Security is built-in. You can encrypt data at rest and in transit using hardware-accelerated AES-256 and SSL, isolate your clusters using Amazon VPC and even manage your keys using AWS Key Management Service (KMS) and hardware security modules (HSMs).
Optimized for Data Warehousing
Amazon Redshift uses a variety of innovations to obtain very high query performance on datasets ranging in size from a hundred gigabytes to an exabyte or more. For petabyte-scale local data, it uses columnar storage, data compression, and zone maps to reduce the amount of I/O needed to perform queries. Amazon Redshift has a massively parallel processing (MPP) data warehouse architecture, parallelizing and distributing SQL operations to take advantage of all available resources. The underlying hardware is designed for high performance data processing, using local attached storage to maximize throughput between the CPUs and drives, and a 10GigE mesh network to maximize throughput between nodes. For exabyte-scale data in Amazon S3, Amazon Redshift generates an optimal query plan that minimizes the amount of data scanned and delegates the query execution to a pool of Redshift Spectrum instances that scales automatically, so queries run quickly regardless of data size.

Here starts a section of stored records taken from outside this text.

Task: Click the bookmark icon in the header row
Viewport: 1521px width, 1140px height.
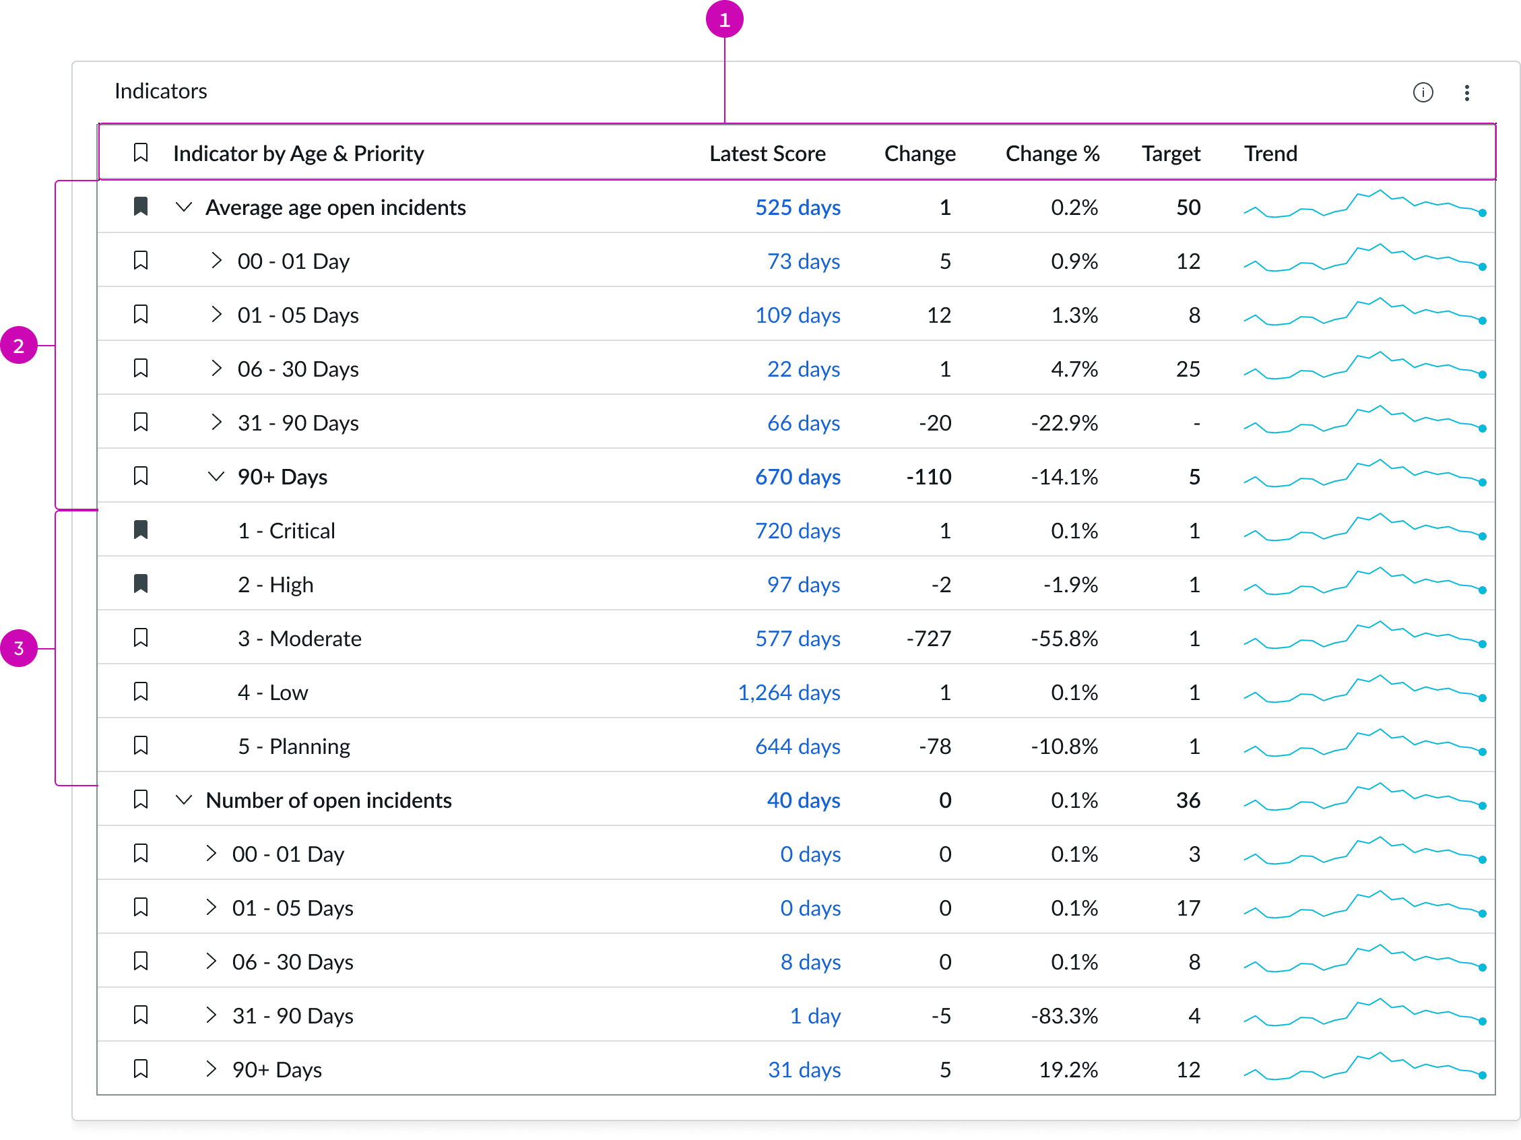Action: pyautogui.click(x=141, y=153)
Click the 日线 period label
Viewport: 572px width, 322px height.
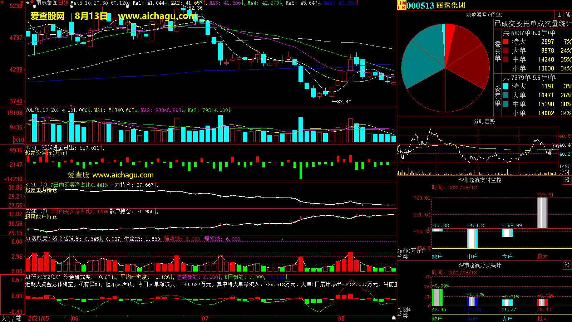click(63, 3)
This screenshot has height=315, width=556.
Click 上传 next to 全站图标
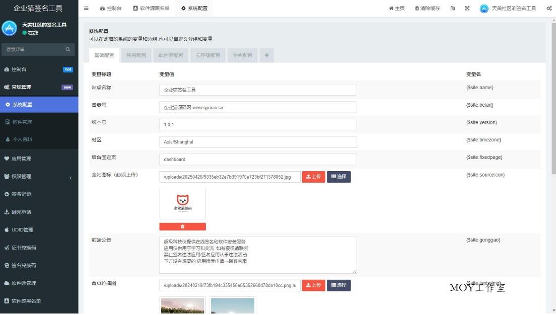pyautogui.click(x=314, y=177)
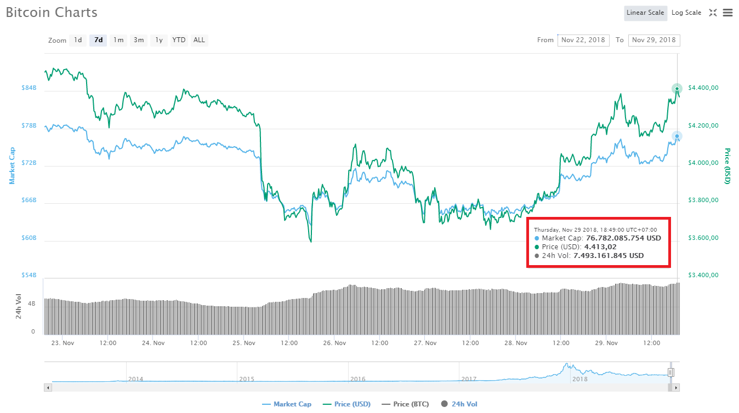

With a few clicks in console or a simple API call, you can easily change the number or type of nodes in your data warehouse and scale up all the way to a petabyte or more of compressed user data. Dense Storage (DS) nodes allow you to create very large data warehouses using hard disk drives (HDDs) for a very low price point. Dense Compute (DC) nodes allow you to create very high performance data warehouses using fast CPUs, large amounts of RAM and solid-state disks (SSDs). While resizing, Amazon Redshift allows you to continue to query your data warehouse in read-only mode until the new cluster is fully provisioned and ready for use.
Query your Amazon S3 “data lake”
Redshift Spectrum enables you to run queries against exabytes of unstructured data in Amazon S3, with no loading or ETL required. When you issue a query, it goes to the Amazon Redshift SQL endpoint, which generates and optimizes a query plan. Amazon Redshift determines what data is local and what is in Amazon S3, generates a plan to minimize the amount of Amazon S3 data that needs to be read, requests Amazon Redshift Spectrum workers out of a shared resource pool to read and process data from Amazon S3, and pulls results back into your Amazon Redshift cluster for any remaining processing.
No Up-Front Costs
You pay only for the resources you provision. You can choose On-Demand pricing with no up-front costs or long-term commitments, or obtain significantly discounted rates with Reserved Instance pricing. On-Demand pricing starts at just $0.25/hour per 160GB DC1.Large node or $0.85/hour per 2TB DS2.XLarge node. With Partial Upfront Reserved Instances, you can lower your effective price to $0.10/hour per DC1.Large node ($5,500/TB/year) or $0.228/hour per DS2.XLarge node ($999/TB/year). Redshift Spectrum queries are priced at $5/TB scanned from S3. For more information, see the Amazon Redshift Pricing page.
Amazon Redshift has multiple features that enhance the reliability of your data warehouse cluster. All data written to a node in your cluster is automatically replicated to other nodes within the cluster and all data is continuously backed up to Amazon S3. Amazon Redshift continuously monitors the health of the cluster and automatically re-replicates data from failed drives and replaces nodes as necessary.